Research In Motion often fields the question of whether it might follow Symbian's lead by making the BlackBerry OS open source. While there's nothing to suggest such a move is in the cards, RIM executives have acknowledged that this could make sense in certain types of scenarios, and BlackBerry developers are intrigued by the options this would afford them.
In May, RIM co-CEO Jim Balsillie told ZDNet Asia it could make sense for RIM to move some parts of the BlackBerry application set to open source. Last October, Cassidy Gentle, a senior RIM software developer, told EE Times that RIM has an open-source management team that's investigating open-source opportunities.
"I would expect some of our Eclipse or Mobile Tools for Java could be made available on an open-source basis, but as for our APIs or other software -- that's a pretty big leap," Gentle told EE Times.
RIM has adhered to Java mobile standards since 2002, and BlackBerry developers have the option of working with BlackBerry-focused APIs or with the Connected Limited Device Configuration (CLDC) and Mobile Information Device Profile (MIDP).

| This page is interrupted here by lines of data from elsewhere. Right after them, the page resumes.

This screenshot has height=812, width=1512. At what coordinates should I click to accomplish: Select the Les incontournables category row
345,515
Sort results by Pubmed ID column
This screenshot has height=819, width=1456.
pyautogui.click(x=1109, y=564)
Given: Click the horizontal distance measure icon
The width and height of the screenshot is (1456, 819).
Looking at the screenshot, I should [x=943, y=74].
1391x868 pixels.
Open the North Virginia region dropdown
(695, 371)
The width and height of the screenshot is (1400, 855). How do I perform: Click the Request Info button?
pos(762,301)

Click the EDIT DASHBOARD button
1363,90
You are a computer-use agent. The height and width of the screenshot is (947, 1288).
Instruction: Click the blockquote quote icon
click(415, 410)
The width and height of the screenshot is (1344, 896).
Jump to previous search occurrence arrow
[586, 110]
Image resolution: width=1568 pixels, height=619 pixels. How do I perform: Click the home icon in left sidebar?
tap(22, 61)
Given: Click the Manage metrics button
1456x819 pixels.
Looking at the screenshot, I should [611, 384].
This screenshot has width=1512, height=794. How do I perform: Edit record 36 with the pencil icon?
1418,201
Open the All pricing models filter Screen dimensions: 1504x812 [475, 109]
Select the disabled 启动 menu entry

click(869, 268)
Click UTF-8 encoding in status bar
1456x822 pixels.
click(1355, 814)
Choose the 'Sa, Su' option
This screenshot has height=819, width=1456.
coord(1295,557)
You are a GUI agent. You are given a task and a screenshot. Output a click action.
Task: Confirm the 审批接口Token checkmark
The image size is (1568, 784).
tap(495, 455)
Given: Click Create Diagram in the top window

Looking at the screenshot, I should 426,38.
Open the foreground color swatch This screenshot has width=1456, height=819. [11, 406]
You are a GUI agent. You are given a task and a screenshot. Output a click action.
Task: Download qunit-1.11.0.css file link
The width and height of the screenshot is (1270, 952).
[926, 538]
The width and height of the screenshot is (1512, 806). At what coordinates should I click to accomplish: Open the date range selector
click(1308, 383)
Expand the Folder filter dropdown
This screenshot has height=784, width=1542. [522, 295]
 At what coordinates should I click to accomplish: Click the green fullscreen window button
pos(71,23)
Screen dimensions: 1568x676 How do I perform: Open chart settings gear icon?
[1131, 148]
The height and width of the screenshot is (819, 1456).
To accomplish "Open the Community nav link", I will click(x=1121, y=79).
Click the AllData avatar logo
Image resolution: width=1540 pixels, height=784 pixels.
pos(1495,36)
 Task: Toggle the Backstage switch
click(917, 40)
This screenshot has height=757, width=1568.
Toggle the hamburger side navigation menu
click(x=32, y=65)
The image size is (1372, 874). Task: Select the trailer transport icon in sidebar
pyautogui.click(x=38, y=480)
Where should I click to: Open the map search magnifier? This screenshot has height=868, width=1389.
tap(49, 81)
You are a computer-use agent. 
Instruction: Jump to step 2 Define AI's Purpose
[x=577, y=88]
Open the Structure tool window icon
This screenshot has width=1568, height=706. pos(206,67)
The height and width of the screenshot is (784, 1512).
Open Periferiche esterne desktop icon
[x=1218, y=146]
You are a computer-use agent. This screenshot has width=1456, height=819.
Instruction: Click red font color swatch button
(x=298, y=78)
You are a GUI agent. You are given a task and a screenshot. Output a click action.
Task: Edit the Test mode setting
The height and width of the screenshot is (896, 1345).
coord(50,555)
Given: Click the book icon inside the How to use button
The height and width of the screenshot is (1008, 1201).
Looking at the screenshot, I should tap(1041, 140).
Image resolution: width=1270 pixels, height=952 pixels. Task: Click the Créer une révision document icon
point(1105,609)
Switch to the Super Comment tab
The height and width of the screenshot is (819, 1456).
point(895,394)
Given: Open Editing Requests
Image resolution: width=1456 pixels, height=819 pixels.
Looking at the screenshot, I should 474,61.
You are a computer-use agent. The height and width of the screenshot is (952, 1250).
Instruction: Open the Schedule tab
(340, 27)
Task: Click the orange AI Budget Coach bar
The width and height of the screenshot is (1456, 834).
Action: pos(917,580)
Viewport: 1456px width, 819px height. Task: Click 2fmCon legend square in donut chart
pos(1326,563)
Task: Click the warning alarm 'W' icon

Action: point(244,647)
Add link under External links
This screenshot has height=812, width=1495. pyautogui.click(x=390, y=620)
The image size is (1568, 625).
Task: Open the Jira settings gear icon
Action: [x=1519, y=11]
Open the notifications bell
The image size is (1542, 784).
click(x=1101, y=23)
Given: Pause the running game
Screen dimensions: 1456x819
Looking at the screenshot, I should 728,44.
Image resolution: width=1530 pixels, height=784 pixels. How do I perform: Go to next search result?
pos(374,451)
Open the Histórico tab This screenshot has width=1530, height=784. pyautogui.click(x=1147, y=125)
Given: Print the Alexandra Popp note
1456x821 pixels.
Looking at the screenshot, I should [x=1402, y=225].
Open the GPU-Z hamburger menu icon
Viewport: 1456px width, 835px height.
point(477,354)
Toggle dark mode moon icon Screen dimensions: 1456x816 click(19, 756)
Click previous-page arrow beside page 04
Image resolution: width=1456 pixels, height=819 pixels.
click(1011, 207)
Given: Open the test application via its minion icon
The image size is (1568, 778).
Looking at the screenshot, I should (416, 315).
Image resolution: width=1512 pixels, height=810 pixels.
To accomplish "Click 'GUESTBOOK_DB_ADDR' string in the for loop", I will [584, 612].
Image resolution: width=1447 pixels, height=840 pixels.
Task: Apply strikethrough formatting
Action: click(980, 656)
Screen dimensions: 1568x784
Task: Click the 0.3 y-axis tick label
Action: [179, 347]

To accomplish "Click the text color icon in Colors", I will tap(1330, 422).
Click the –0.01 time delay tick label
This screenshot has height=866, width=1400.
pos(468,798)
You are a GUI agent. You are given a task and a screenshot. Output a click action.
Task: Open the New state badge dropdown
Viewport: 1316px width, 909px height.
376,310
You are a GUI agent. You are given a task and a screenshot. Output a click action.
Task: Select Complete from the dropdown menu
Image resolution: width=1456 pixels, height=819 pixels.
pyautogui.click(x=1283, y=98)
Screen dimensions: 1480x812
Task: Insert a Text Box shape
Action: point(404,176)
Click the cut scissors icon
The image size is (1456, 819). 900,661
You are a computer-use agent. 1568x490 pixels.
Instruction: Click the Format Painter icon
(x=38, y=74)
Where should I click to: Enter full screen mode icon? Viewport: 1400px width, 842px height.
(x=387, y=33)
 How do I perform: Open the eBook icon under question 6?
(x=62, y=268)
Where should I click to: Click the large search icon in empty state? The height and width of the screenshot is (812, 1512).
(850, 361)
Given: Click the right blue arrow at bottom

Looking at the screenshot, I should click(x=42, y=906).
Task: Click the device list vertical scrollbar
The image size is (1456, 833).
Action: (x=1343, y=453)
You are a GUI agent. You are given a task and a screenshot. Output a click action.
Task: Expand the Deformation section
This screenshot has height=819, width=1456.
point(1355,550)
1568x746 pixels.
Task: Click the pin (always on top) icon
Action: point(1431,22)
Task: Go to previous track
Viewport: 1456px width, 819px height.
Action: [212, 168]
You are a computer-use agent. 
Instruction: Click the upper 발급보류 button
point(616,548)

Some RIM partners believe open-source development options would open up interesting opportunities.
For example, developers would benefit from being able to make changes to the RIM APIs to suit their needs, enabling them to work faster by obviating the need to create workarounds and customized components, according to Steve Beauregard, president of Santa Monica, Calif.-based mobility solution provider Regard Solutions.
BlackBerry developers have long clamored for the ability to send PIN messages from a server-side application, and that's another option that could be possible if RIM were to embrace elements of open source, Beauregard said.
"Since the early days of BlackBerry-to-BlackBerry communication, the only way to send PIN messages to BlackBerry devices has been through the BlackBerry Enterprise Server," said Beauregard. "Over the years, companies have asked RIM to incorporate that capability into applications, but RIM hasn't done so, and workarounds haven't worked."
Exposure to RIM's internal technical architecture would obviously give developers a better understanding of how the BlackBerry solution works. But the proprietary nature of the BlackBerry OS is the single most important reason behind RIM's success in the corporate world, and some partners feel open source would erode some of this armor.
According to Dan Croft, president and CEO of Mission Critical Wireless, a solution provider in Lincolnshire, Ill., an open-source version of BlackBerry wouldn't be particularly attractive from an enterprise IT point of view.
"For enterprises, the single biggest issue is device management -- being able to control what goes on with that device when it's miles away from data center. No one gives you that control like BlackBerry," Croft said. "Open source sounds like a good idea to many people, but for IT managers, it would give up some of RIM's greatest strengths."
According to recent figures from Strategy Analytics, the BlackBerry accounted for 37 percent of the market for U.S. businesses of all sizes, compared to 26 percent for Windows Mobile. The fact that BlackBerry continues to roll out compelling new devices like the BlackBerry Tour 9360, a new 3G smartphone that promises connectivity around the world, suggests that it will continue to dominate the U.S. smartphone business.
Unless RIM's success suddenly stalls and the company enters a tailspin, Beauregard said he doesn't expect to see the company follow the Symbian lead. "The only way I see it changing is if they begin to be marginalized by other platforms and need to throw a 'Hail Mary,'" he said.